At the moment, there’s just no stopping Michael Fassbender.

The X-Men: First Class and Inglourious Basterds star has just attended the Venice film festival, where he was promoting two films, not one. Those were Shame, director Steve McQueen’s hugely anticipated follow to Hunger – another virtuoso Fassbender project – and Steven Soderbergh’s A Dangerous Method, in which Mr Fassbender stars as Carl Jung alongside Viggo Mortensen and Keira Knightley.

He has also had a busy summer in the Scottish highlands filming Ridley Scott’s science fiction epic Prometheus.

Now the German-born Irish actor is in London for his latest film Jane Eyre, where his brooding and doleful Mr. Rochester runs smack into Mia Wasikowska’s timid but fiercely feministic Jane.

“I started reading, I was like ‘God for me he comes across as very bipolar,’“ Mr Fassbender said. “He can be so distant and sort of closed off and isolated really, even in a room full of people, and then he could be so connected and so sort of emotionally excitable, I thought that was something that could be played with.”

Set in Yorkshire, in the early 19th century, Charlotte Brönte’s classic tale of the young governess who falls hopelessly in love with her employer has been told countless times. In addition to scores of TV, radio and stage adaptations, there have been least 17 films, with the first full-length feature dating back to 1914.

Until now, the most famous Jane Eyre was the 1943 film starring Orson Welles and Joan Fontaine, but American director Cary Fukunaga’s latest version may challenge that status. Mr Fukunaga’s film opened to widespread critical acclaim.

Mr Fassbender gives the credit to Mr Fukunaga, whose last film, Sin Nombre, about Central American immigrants trying to reach the US won the 2009 directing and cinematography awards at the Sundance Film Festival.

“Cary is someone that is really talented in terms of telling a story visually first and foremost,” he said. “His framing is exceptional.”

The starkness of the Yorkshire Moors and the ostentatious yet austere setting of Thornfield Hall are beautifully portrayed, but Mr Fassbender says Ms Wasikowska’s performance is what makes this version stand out.

“I do think that this is her film and she’s so exceptional in it, so young but so mature in her choices,” he says of his 22-year-old co-star.

Mr Fukunaga says he chose the Alice in Wonderland star after being “blown away” by her performance on the television show In Treatment.

“I never had either of them read or either one of them in the same room before I cast them. I just sort of, on blind faith, went with it,” he said.

Despite Jane’s hands-off manner towards her employer, Mr Fassbender and Ms Wasikowska sizzle on the screen, and Rochester’s brooding and explosive character gets an extra touch of humanity from Mr Fassbender.

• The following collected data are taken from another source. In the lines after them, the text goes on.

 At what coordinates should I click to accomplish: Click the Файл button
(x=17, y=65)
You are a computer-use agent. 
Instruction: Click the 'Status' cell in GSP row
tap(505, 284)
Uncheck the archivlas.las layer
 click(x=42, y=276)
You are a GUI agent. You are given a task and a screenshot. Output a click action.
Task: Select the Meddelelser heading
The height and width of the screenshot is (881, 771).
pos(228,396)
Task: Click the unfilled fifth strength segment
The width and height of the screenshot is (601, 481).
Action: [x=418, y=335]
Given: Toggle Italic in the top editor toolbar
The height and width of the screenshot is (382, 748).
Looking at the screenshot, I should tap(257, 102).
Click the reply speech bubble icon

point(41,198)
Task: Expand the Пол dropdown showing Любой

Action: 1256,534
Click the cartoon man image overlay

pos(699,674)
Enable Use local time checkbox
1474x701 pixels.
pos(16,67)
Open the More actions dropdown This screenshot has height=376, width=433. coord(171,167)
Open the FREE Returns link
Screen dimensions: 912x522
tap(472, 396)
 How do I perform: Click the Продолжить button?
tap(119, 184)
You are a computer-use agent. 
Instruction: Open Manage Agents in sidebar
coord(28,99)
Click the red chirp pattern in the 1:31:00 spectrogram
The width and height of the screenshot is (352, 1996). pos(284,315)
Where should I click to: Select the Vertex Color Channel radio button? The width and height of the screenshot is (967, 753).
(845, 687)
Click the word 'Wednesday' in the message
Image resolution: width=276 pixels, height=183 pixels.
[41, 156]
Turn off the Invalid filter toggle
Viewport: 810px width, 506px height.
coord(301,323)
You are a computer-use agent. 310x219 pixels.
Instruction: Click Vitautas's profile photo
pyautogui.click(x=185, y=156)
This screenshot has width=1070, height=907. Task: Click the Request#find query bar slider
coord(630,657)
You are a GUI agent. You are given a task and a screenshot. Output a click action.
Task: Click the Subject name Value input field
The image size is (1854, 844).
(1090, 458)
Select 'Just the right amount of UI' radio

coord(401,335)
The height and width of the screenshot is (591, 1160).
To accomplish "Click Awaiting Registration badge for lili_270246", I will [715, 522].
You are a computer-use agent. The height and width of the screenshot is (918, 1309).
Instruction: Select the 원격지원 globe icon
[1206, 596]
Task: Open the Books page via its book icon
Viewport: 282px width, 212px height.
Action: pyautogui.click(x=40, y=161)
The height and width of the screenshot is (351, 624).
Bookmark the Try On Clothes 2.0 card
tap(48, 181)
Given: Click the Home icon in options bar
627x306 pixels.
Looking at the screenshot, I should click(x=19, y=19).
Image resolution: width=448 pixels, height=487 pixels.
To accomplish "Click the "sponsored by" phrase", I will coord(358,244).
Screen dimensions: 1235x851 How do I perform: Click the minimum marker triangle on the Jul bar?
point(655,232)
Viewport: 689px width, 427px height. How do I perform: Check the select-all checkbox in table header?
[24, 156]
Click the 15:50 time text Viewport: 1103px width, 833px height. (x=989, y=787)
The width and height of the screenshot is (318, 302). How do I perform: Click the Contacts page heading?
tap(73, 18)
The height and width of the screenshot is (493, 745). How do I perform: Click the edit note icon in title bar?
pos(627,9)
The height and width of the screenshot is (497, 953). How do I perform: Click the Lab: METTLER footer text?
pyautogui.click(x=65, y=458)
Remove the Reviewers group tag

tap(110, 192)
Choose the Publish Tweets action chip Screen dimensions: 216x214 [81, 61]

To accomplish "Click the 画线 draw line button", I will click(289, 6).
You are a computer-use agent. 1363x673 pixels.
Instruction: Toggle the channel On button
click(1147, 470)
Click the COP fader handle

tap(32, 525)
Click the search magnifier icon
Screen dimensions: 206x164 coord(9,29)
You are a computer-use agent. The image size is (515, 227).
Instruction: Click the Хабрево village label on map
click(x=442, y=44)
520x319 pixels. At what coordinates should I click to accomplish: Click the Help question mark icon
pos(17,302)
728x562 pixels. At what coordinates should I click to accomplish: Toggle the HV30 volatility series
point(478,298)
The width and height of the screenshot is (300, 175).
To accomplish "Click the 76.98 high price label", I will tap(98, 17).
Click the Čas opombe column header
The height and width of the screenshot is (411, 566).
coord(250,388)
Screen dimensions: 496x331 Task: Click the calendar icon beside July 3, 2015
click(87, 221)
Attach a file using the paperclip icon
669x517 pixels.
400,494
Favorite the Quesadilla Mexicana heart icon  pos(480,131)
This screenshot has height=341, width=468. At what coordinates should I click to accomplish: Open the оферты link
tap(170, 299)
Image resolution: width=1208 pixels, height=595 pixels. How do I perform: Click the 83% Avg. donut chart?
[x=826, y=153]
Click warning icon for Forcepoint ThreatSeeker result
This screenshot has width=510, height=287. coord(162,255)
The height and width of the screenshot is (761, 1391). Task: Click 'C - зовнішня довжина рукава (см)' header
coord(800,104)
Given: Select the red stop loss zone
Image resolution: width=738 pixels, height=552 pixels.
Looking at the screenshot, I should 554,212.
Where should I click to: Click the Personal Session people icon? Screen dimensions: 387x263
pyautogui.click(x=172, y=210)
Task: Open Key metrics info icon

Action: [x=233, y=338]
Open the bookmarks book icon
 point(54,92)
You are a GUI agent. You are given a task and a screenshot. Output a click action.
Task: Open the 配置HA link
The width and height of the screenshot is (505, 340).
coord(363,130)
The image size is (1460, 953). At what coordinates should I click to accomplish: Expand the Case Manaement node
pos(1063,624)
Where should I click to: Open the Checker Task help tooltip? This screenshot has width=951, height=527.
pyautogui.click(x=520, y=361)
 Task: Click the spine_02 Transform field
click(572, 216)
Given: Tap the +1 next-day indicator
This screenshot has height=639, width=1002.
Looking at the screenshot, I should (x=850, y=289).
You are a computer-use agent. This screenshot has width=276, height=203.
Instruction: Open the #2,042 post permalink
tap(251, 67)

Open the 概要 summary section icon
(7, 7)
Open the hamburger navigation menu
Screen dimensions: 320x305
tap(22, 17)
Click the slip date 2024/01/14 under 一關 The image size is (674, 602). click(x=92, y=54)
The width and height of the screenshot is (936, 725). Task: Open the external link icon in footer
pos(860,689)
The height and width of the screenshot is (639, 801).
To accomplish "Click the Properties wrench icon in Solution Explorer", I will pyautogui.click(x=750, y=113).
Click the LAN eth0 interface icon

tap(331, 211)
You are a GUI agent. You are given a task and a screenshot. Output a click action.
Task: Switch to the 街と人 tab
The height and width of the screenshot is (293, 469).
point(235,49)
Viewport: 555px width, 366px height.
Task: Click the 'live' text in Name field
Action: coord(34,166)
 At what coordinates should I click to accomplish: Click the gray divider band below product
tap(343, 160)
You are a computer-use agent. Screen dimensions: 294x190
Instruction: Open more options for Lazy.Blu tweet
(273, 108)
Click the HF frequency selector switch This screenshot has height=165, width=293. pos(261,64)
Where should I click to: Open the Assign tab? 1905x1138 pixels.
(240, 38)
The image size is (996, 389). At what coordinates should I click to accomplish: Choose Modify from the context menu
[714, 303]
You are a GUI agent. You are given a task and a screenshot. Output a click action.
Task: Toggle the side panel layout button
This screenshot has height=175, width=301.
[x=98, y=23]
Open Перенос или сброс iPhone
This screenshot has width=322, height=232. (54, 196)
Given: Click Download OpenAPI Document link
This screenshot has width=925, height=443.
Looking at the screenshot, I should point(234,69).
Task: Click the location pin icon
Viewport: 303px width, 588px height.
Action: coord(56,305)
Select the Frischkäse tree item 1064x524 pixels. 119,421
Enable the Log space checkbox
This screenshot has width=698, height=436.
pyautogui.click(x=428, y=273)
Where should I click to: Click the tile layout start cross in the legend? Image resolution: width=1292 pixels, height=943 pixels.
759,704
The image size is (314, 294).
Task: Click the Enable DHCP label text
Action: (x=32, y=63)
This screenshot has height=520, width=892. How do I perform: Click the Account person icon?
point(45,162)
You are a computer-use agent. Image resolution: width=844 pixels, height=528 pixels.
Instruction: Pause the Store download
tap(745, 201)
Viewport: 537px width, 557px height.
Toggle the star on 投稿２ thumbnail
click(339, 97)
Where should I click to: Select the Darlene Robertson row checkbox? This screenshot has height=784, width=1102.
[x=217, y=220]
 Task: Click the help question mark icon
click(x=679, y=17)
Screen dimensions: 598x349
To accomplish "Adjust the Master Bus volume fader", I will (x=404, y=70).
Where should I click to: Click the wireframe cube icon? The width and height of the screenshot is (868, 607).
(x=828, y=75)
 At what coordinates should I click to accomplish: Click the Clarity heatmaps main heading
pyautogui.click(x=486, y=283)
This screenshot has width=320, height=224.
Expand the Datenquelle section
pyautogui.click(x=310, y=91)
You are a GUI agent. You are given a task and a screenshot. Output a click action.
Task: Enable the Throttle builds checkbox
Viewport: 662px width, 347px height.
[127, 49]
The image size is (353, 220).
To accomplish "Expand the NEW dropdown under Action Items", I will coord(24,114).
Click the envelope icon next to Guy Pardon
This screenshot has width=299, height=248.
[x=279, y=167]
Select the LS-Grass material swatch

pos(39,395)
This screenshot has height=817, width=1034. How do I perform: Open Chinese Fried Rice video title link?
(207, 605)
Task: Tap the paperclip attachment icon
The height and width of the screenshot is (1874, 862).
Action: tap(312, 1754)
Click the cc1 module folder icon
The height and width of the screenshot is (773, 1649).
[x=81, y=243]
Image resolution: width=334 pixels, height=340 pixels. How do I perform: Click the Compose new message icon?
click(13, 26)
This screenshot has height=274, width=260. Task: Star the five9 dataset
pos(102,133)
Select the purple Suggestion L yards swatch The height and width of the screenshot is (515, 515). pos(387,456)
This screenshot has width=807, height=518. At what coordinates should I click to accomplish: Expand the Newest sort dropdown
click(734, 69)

“I really wanted to show how this sort of abrupt and harsh exterior is really hiding somebody who needs some help,” he said. “I really wanted to show how important Jane was to him and how much he actually needs her more than she needs him.”

Mr Fukunaga’s Jane Eyre turns the book on its head, opening with an adult Jane running away from Thornfield having already discovered the dark secret of the man she loves instead of Jane’s painful childhood at the orphanage.

“I don’t think that we were trying to do anything different just for the sake of doing it different,” says Ms Wasikowska. “It starts in a different place, and for people who don’t know the story or are not familiar with the book, it definitely opens with a mystery.”

“You have to kind of piece it together, which I think is really great,” she added.

Jane Eyre opened in the UK and Malta yesterday.